• EXERCISE OBJECTIVE
Reproduce the records below exactly; no pictures.

(RECORDS TO PROCESS begins)

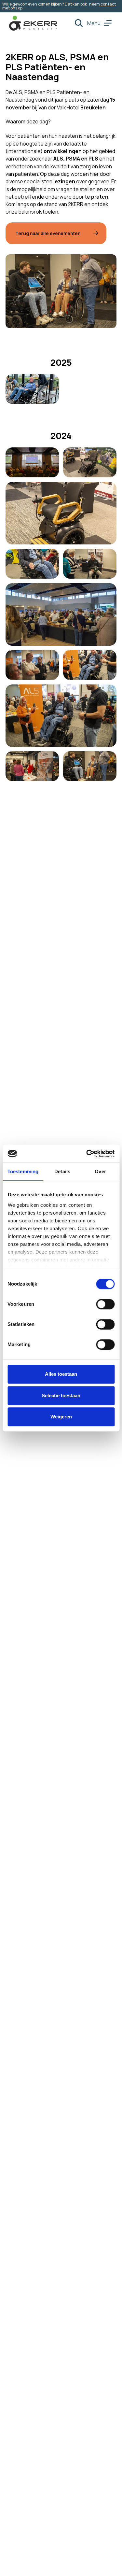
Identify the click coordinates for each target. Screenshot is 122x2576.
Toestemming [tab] (22, 1171)
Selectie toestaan (61, 1395)
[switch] (105, 1304)
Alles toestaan (61, 1374)
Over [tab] (100, 1171)
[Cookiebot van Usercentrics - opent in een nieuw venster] (87, 1153)
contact (108, 4)
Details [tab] (62, 1171)
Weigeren (61, 1416)
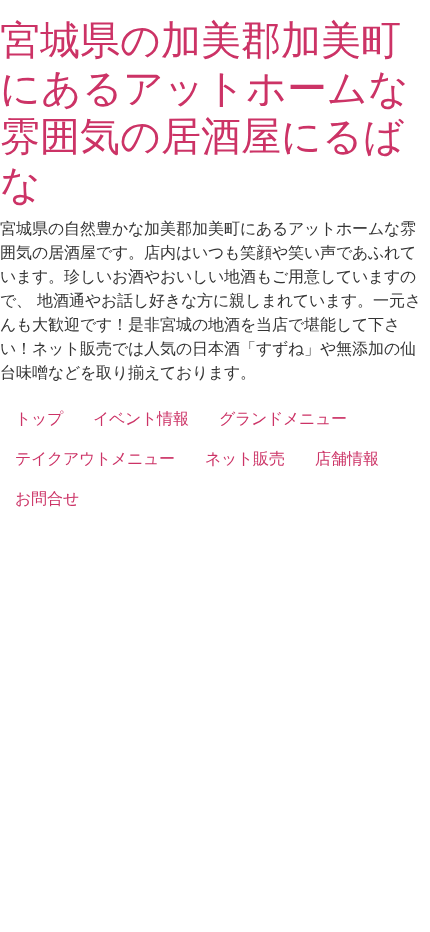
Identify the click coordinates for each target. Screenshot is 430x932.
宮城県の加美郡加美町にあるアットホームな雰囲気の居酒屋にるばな (204, 111)
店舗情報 (347, 458)
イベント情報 (141, 418)
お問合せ (47, 498)
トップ (39, 418)
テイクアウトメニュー (95, 458)
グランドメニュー (283, 418)
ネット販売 (245, 458)
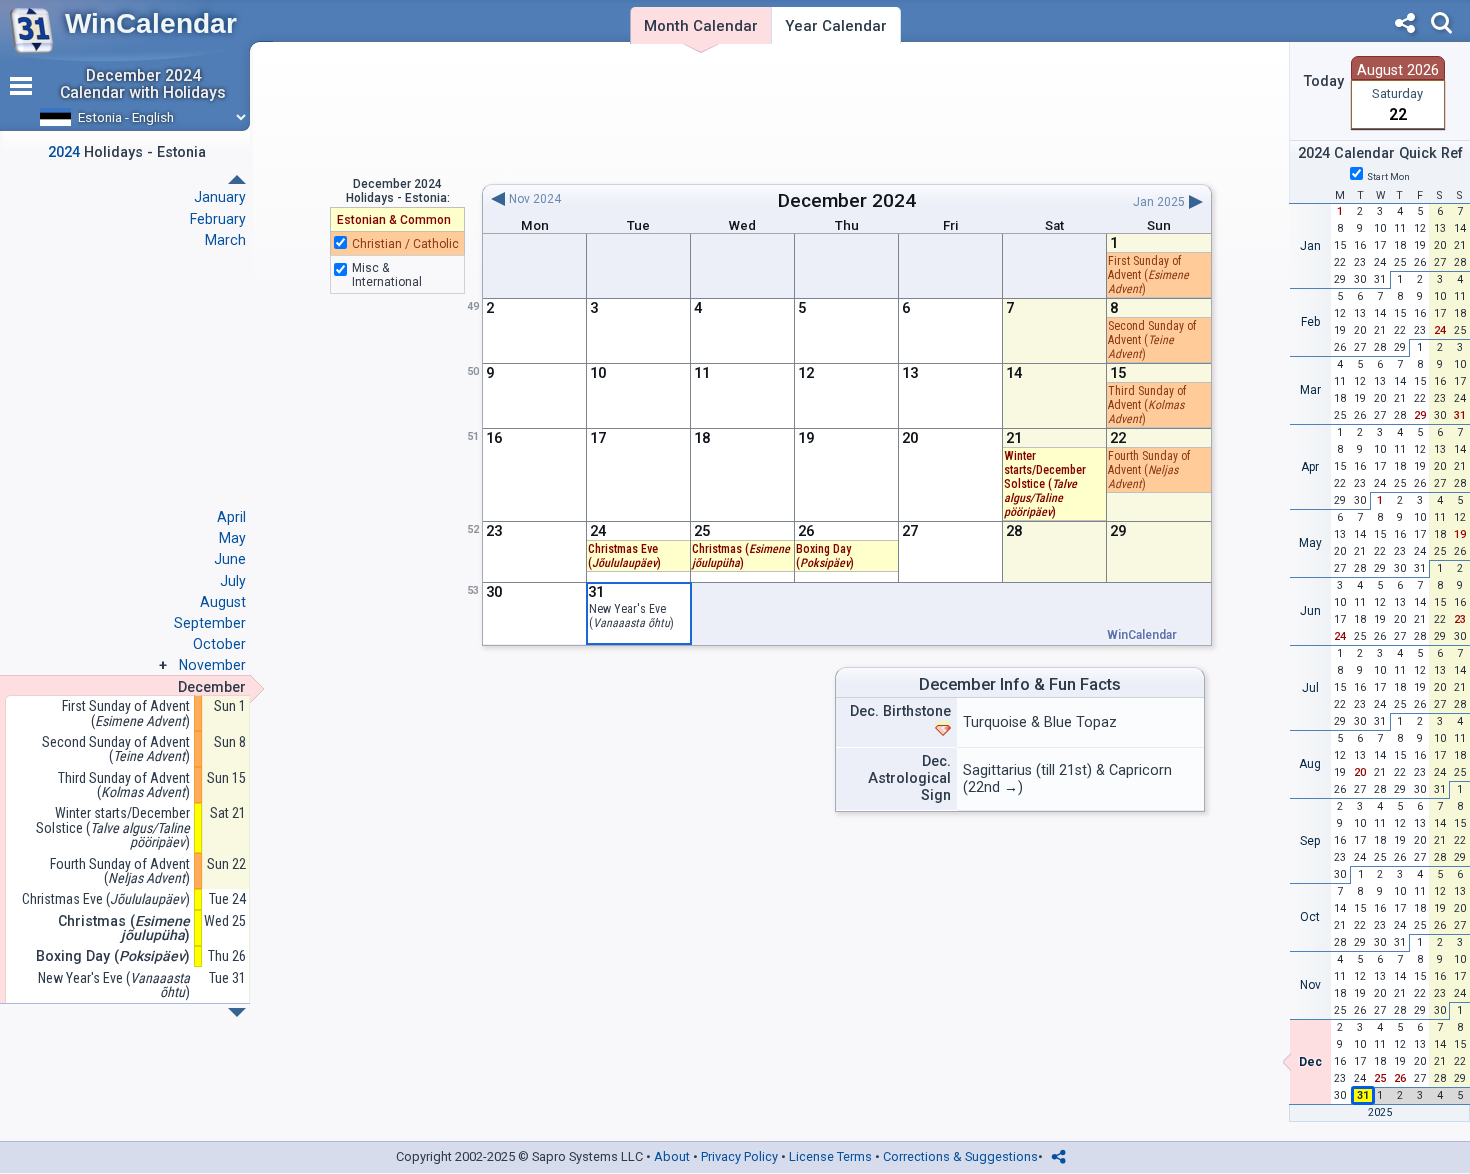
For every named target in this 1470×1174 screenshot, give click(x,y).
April (231, 517)
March (225, 240)
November (212, 665)
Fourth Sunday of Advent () (1149, 470)
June (230, 559)
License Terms (830, 1156)
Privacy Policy (739, 1156)
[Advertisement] (846, 113)
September (210, 623)
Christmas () (741, 556)
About (672, 1156)
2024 (894, 200)
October (219, 644)
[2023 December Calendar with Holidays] (237, 179)
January (220, 197)
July (233, 581)
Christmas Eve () (106, 899)
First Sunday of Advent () (1148, 275)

(RECORDS TO PROCESS ends)

• TASK SOLUTION
Identify the click coordinates for each target. Screenshot is 122x2576.
Toestemming [tab] (22, 1171)
Selectie toestaan (61, 1395)
[switch] (105, 1304)
Alles toestaan (61, 1374)
Over [tab] (100, 1171)
[Cookiebot van Usercentrics - opent in een nieuw venster] (87, 1153)
contact (108, 4)
Details [tab] (62, 1171)
Weigeren (61, 1416)
Identify the click coordinates for each target. Screenshot is 430x932.
宮城県の加美郡加美町にあるアットホームな雰囲気の居酒屋にるばな (204, 111)
店舗情報 (347, 458)
イベント情報 (141, 418)
お問合せ (47, 498)
トップ (39, 418)
テイクアウトメニュー (95, 458)
グランドメニュー (283, 418)
ネット販売 (245, 458)
For every named target in this 1470×1174 screenshot, give click(x,y).
April (231, 517)
March (225, 240)
November (212, 665)
Fourth Sunday of Advent () (1149, 470)
June (230, 559)
License Terms (830, 1156)
Privacy Policy (739, 1156)
[Advertisement] (846, 113)
September (210, 623)
Christmas () (741, 556)
About (672, 1156)
2024 (894, 200)
October (219, 644)
[2023 December Calendar with Holidays] (237, 179)
January (220, 197)
July (233, 581)
Christmas Eve () (106, 899)
First Sunday of Advent () (1148, 275)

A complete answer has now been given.